Notably, population density, a common ecological driver of lethal
aggression in mammals was lower in periods with high levels of lethal
violence than in the less
violent Modern and Contemporary ages. High population density is therefore
probably a consequence of successful pacification, rather than a cause of
strife."

On the other hand, one planet can only sustain so many of us sacred
monkeys when even the insects are dying. So we are going to have to make
some tough choices soon. But a war to thin the herd is not the best or
only option.

>>>>> So you would expect genes to get this judgment for "a time for
>>>>> war" correct, and genes that get the tribe into "attack mode" when
>>>>> needed would be positively selected.
>>>>>
>>>>> The major religions where we know something of their historical
>>>>> origins seem to have started as a set of xenophobic memes.
>>
>> Cultural identity may not be possible without some measure of
>> xenophobia. There cannot be a "self" without an "other".
>>
>
> This is in conflict with outbreeding.  Very often the people a tribe
> got their wives from where the same as the ones they fought.

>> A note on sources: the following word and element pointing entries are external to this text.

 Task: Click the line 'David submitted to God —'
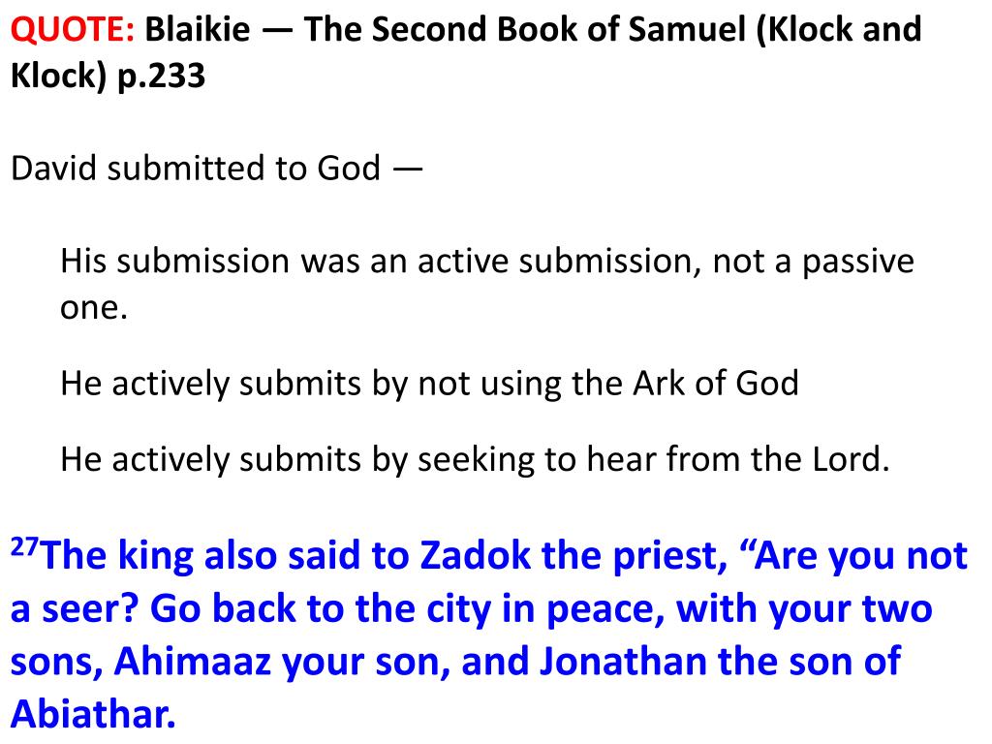[x=216, y=169]
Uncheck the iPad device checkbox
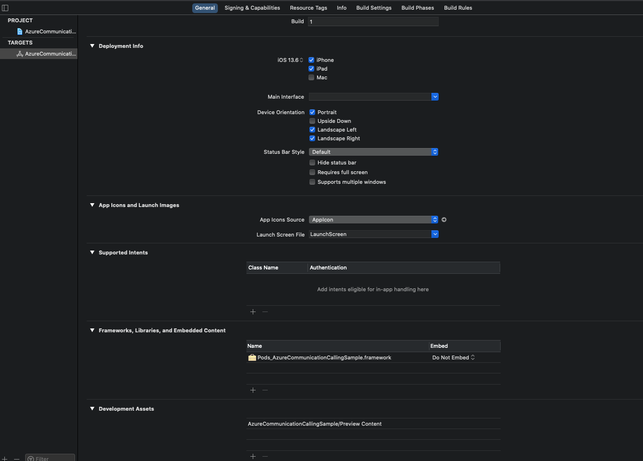643x461 pixels. tap(312, 69)
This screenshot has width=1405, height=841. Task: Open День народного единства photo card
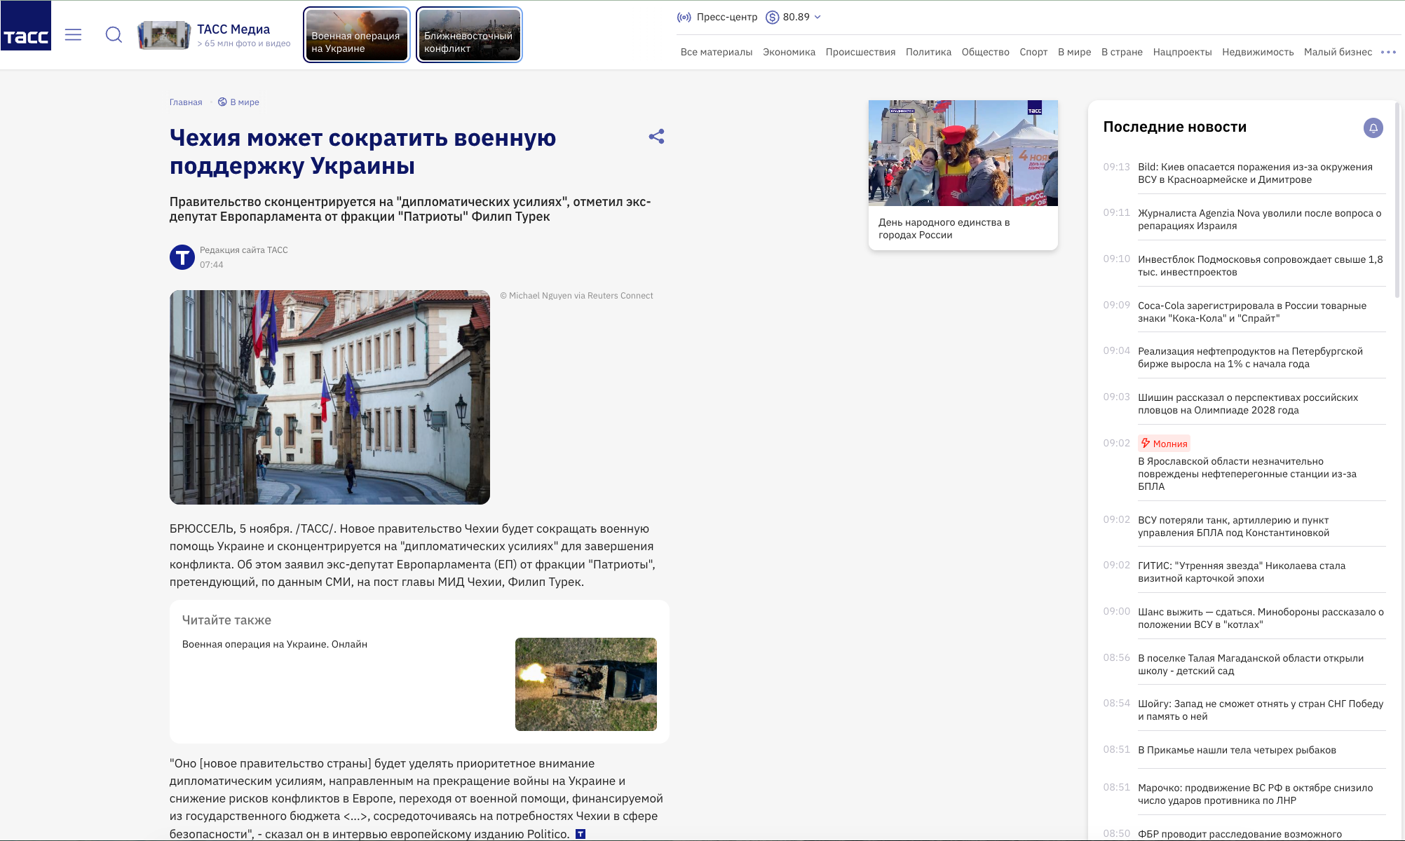(x=963, y=175)
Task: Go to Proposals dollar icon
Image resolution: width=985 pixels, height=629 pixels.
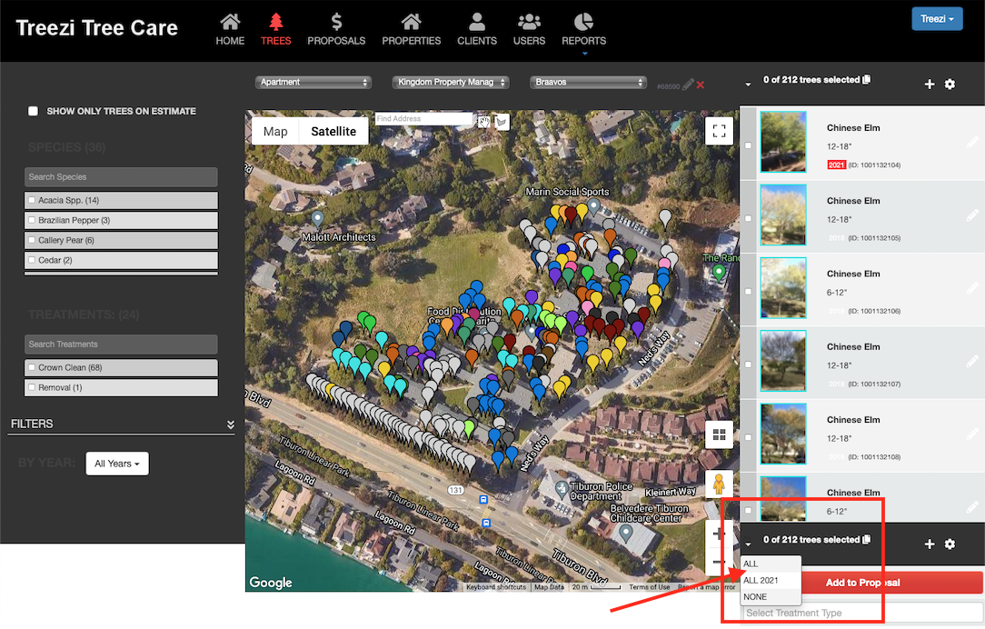Action: [336, 22]

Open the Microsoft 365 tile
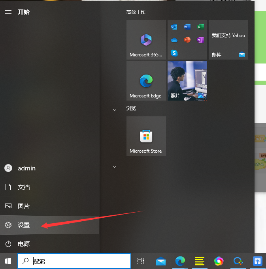[x=146, y=40]
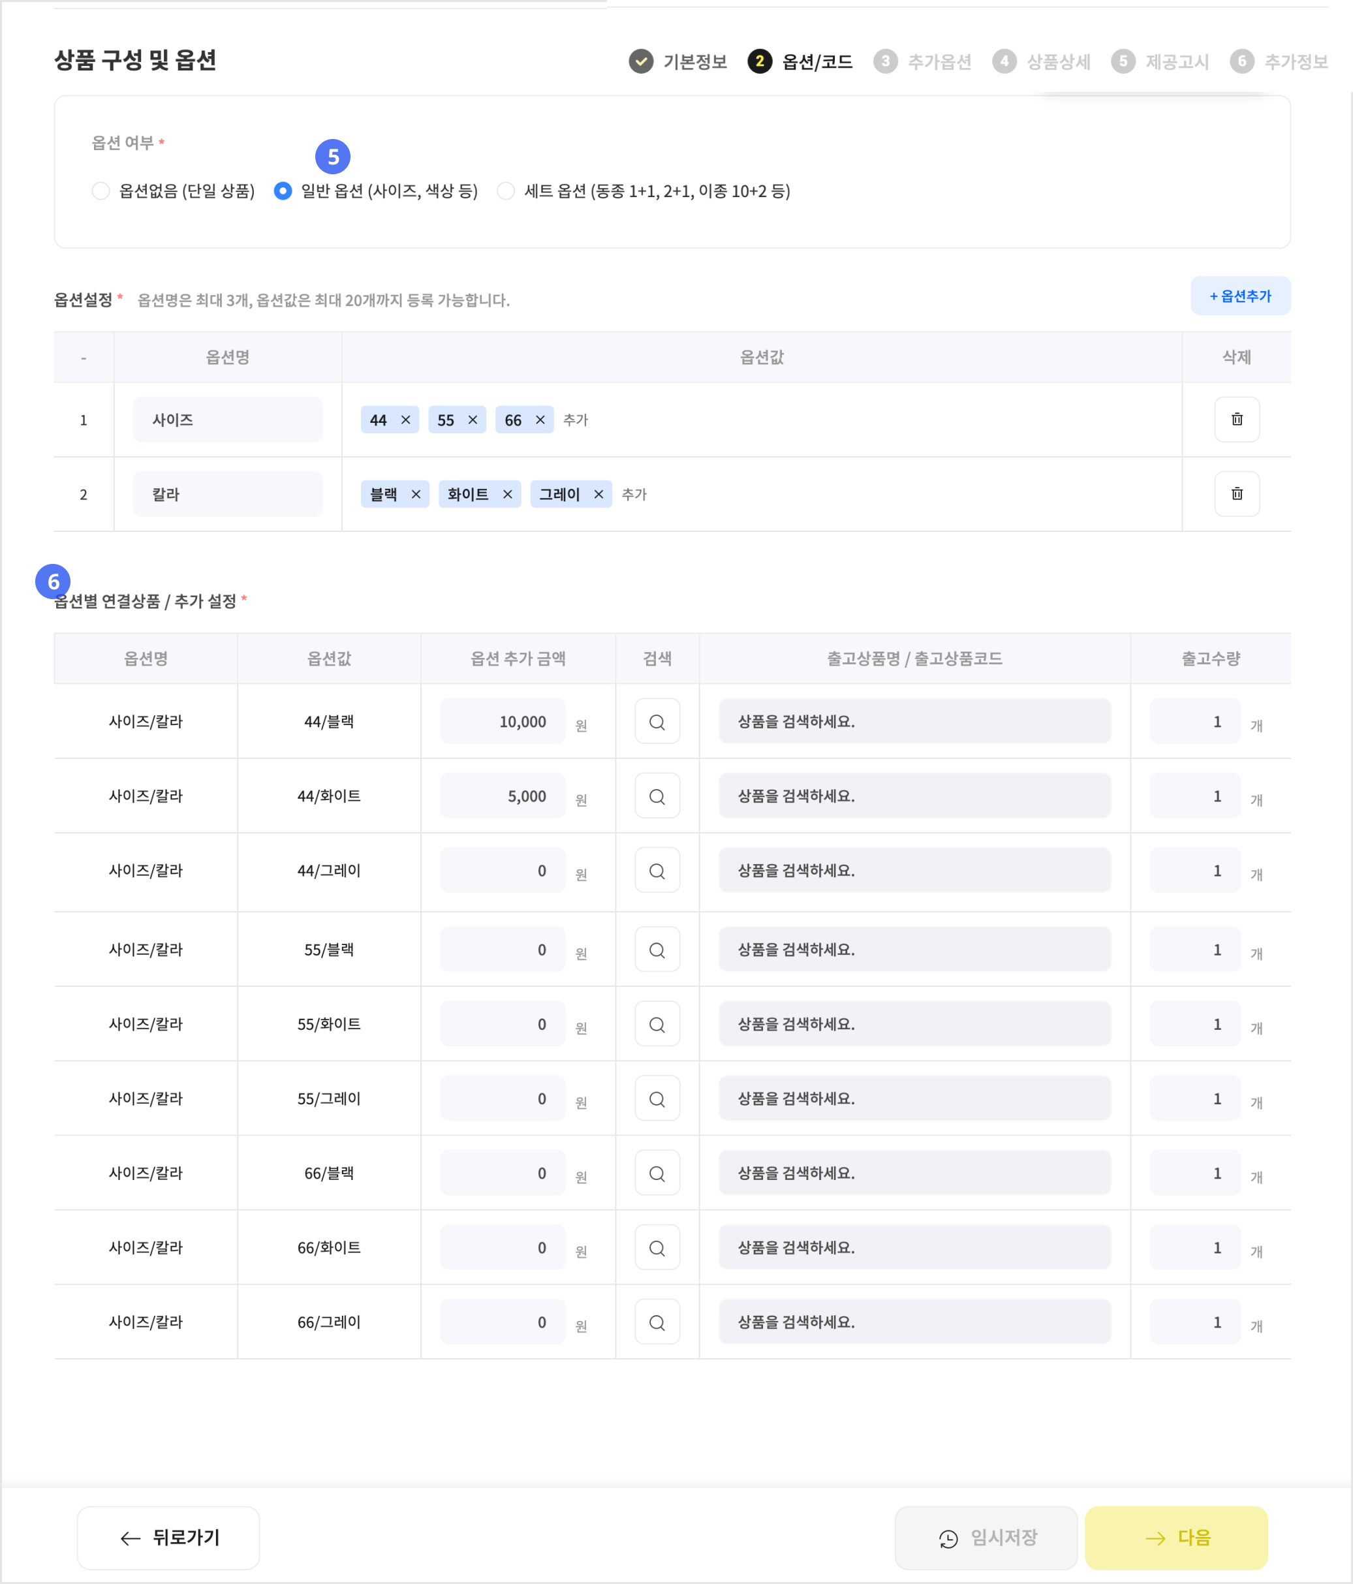The height and width of the screenshot is (1584, 1353).
Task: Select 일반 옵션 radio button
Action: click(283, 191)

Ok so which xenophobic memes would a capture-bonded war wife believe?
Those of her birth tribe or those of her captors? Would her belief be
sincere? Or might she think both tribes are wrong about the other and try
to make peace?

In lieu of trying to find statistics on how outbreeding is beneficial for
a tribe, allow me to introduce you to the Va Doma tribe of Zimbabwe. They
veritable poster children for inbreeding.